Nesse contexto, os grandes atrasos de decolagens, com os passageiros
já embarcados, resultantes da operação limitada
dos controladores, foram um fato que me causou certa apreensão
com relação à segurança de vôo.
Eu mesmo tive a oportunidade de viver essa situação,
em tempos passados e distintos, como piloto e passageiro. Como
passageiro, pude observar que o nível de estresse rapidamente
crescia nos comissários à medida que os passageiros
ficavam cada vez mais inquietos e irritados com o atraso e o desconforto
do calor, visto que os motores não podiam ser acionados
por falta de autorização ou restrição
de combustível.
Pensando do lado dos pilotos, o atraso sempre ocorre entre duas
linhas de procedimento. Isso é uma grande chance de “quebra
de seqüência”, em que um procedimento é
interrompido por alguma razão e, ao retomá-lo, algum
item pode ser esquecido, ou desfeito, ou ter tido parâmetros
alterados. Além disso, soma-se a irritação
e o estresse do atraso também sobre os pilotos que, no
mínimo por algum momento do vôo (partida, táxi,
decolagem, subida, cruzeiro, procedimento de descida, aproximação,
pouso, táxi e corte) estarão com um fator a mais
na sua lista de preocupações: justificar, compensar,
comentar, ou simplesmente “pensar” no atraso.

== INSTRUÇÕES DE TRABALHO ==
No trecho sobre atrasos de decolagem, por que os motores não podiam ser ligados enquanto os passageiros esperavam?

== DADOS REGISTRADOS ==
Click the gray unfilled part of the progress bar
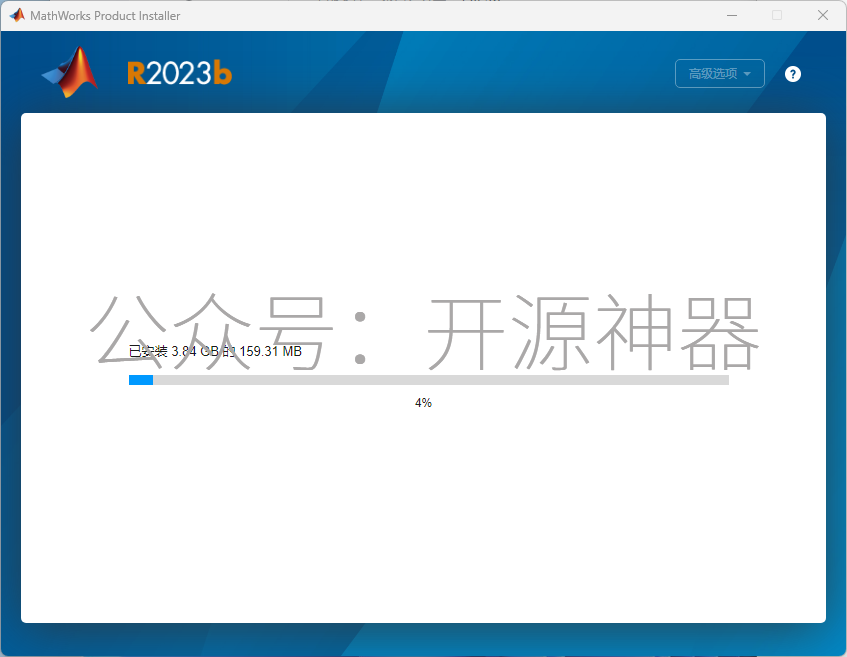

== RESPOSTA DA TAREFA ==
Por falta de autorização ou por restrição de combustível.